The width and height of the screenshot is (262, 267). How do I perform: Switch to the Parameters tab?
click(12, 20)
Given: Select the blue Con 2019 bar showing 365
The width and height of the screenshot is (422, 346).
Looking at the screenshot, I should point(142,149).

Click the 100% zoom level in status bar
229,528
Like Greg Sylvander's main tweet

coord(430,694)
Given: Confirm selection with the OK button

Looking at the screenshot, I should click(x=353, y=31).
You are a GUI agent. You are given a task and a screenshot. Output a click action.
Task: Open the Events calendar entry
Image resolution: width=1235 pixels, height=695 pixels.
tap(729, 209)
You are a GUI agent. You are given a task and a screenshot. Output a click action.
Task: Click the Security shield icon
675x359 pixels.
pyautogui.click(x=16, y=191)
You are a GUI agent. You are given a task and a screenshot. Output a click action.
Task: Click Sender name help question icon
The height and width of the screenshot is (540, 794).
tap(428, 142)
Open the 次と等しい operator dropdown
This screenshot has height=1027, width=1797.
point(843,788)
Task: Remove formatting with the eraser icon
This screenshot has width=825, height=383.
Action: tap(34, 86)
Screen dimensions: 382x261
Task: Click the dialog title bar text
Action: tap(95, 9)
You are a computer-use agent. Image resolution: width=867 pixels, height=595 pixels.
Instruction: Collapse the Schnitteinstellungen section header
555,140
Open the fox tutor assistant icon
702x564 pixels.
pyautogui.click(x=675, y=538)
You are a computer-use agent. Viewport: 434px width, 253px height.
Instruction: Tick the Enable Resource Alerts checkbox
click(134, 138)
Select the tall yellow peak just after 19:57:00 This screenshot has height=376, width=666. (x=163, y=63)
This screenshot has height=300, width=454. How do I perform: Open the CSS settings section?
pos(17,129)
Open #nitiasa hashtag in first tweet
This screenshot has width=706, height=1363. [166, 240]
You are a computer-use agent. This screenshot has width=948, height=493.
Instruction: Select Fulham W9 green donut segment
******************************
To do
Express every line of the rows above as a Markdown table with the columns Number and Line, leaving out blank lines.

Problem solution
| Number | Line |
|---|---|
| 1 | The width and height of the screenshot is (262, 267). How do I perform: Switch to the Parameters tab? |
| 2 | click(12, 20) |
| 3 | Given: Select the blue Con 2019 bar showing 365 |
| 4 | The width and height of the screenshot is (422, 346). |
| 5 | Looking at the screenshot, I should point(142,149). |
| 6 | Click the 100% zoom level in status bar |
| 7 | 229,528 |
| 8 | Like Greg Sylvander's main tweet |
| 9 | coord(430,694) |
| 10 | Given: Confirm selection with the OK button |
| 11 | Looking at the screenshot, I should click(x=353, y=31). |
| 12 | You are a GUI agent. You are given a task and a screenshot. Output a click action. |
| 13 | Task: Open the Events calendar entry |
| 14 | Image resolution: width=1235 pixels, height=695 pixels. |
| 15 | tap(729, 209) |
| 16 | You are a GUI agent. You are given a task and a screenshot. Output a click action. |
| 17 | Task: Click the Security shield icon |
| 18 | 675x359 pixels. |
| 19 | pyautogui.click(x=16, y=191) |
| 20 | You are a GUI agent. You are given a task and a screenshot. Output a click action. |
| 21 | Task: Click Sender name help question icon |
| 22 | The height and width of the screenshot is (540, 794). |
| 23 | tap(428, 142) |
| 24 | Open the 次と等しい operator dropdown |
| 25 | This screenshot has height=1027, width=1797. |
| 26 | point(843,788) |
| 27 | Task: Remove formatting with the eraser icon |
| 28 | This screenshot has width=825, height=383. |
| 29 | Action: tap(34, 86) |
| 30 | Screen dimensions: 382x261 |
| 31 | Task: Click the dialog title bar text |
| 32 | Action: tap(95, 9) |
| 33 | You are a computer-use agent. Image resolution: width=867 pixels, height=595 pixels. |
| 34 | Instruction: Collapse the Schnitteinstellungen section header |
| 35 | 555,140 |
| 36 | Open the fox tutor assistant icon |
| 37 | 702x564 pixels. |
| 38 | pyautogui.click(x=675, y=538) |
| 39 | You are a computer-use agent. Viewport: 434px width, 253px height. |
| 40 | Instruction: Tick the Enable Resource Alerts checkbox |
| 41 | click(134, 138) |
| 42 | Select the tall yellow peak just after 19:57:00 This screenshot has height=376, width=666. (x=163, y=63) |
| 43 | This screenshot has height=300, width=454. How do I perform: Open the CSS settings section? |
| 44 | pos(17,129) |
| 45 | Open #nitiasa hashtag in first tweet |
| 46 | This screenshot has width=706, height=1363. [166, 240] |
| 47 | You are a computer-use agent. This screenshot has width=948, height=493. |
| 48 | Instruction: Select Fulham W9 green donut segment |